=== Assignment ===
In the listing below, the answer starts at the line that has "phpBB-Store.it (456, 822)" and stops after the line that has "ASD Airguns Lombardia (118, 310)"; please repeat that part exactly and nothing more.

=== Supplied data ===
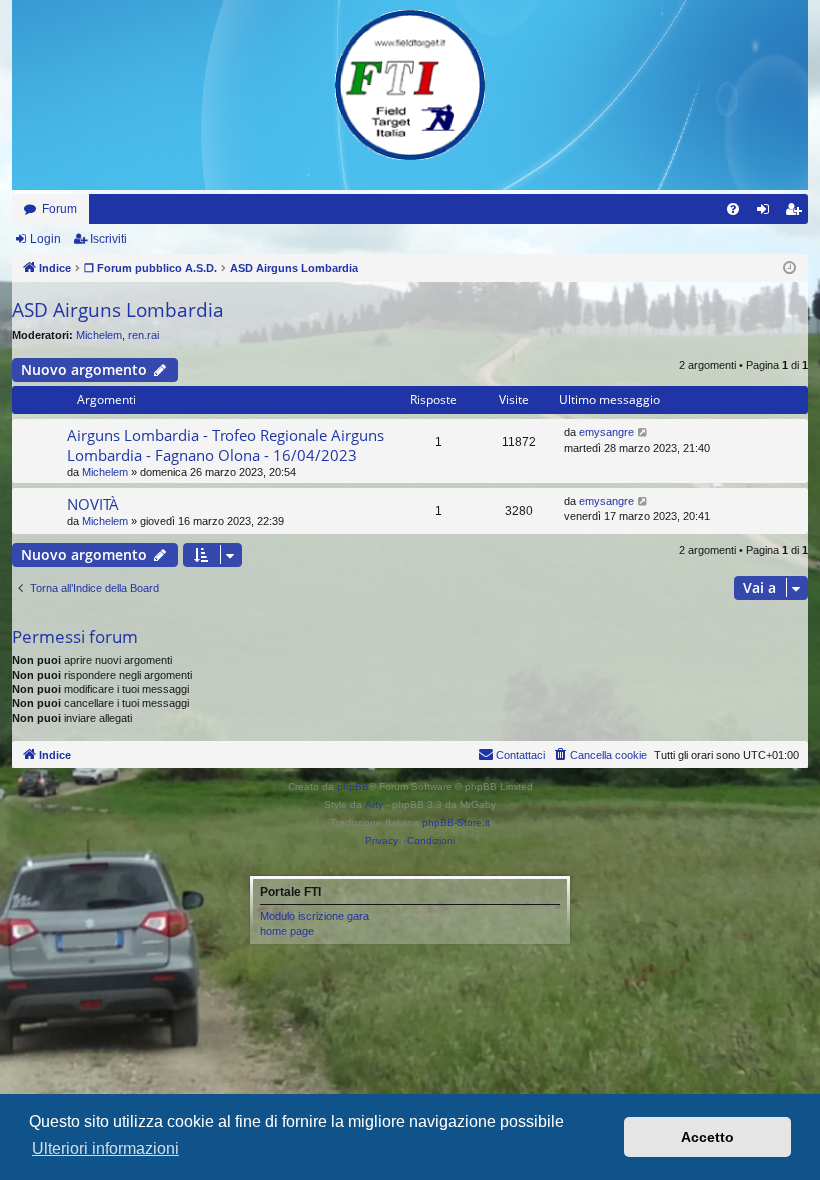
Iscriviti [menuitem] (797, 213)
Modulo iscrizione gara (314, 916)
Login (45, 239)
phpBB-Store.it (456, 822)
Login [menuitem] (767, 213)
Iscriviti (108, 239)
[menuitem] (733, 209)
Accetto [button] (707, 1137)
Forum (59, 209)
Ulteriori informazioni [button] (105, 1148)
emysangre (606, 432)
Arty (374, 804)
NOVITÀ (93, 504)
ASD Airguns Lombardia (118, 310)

* * *

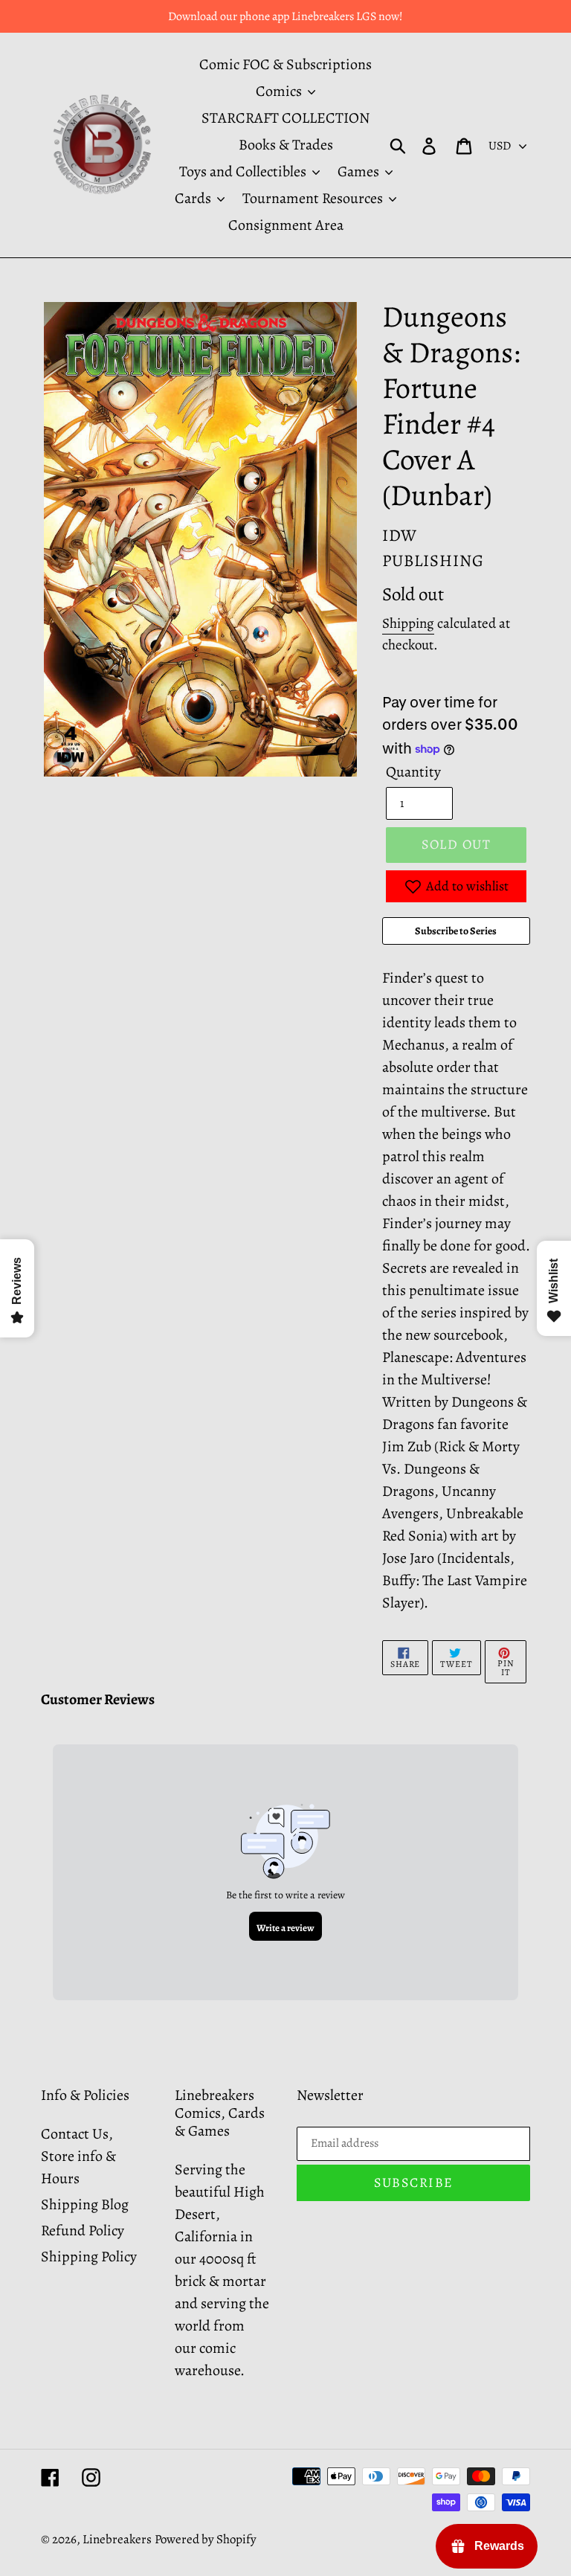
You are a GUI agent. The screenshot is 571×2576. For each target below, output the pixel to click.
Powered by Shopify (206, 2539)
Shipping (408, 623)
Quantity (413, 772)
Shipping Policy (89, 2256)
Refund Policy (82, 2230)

=== Solution to this problem ===
phpBB-Store.it (456, 822)
Login [menuitem] (767, 213)
Iscriviti (108, 239)
[menuitem] (733, 209)
Accetto [button] (707, 1137)
Forum (59, 209)
Ulteriori informazioni [button] (105, 1148)
emysangre (606, 432)
Arty (374, 804)
NOVITÀ (93, 504)
ASD Airguns Lombardia (118, 310)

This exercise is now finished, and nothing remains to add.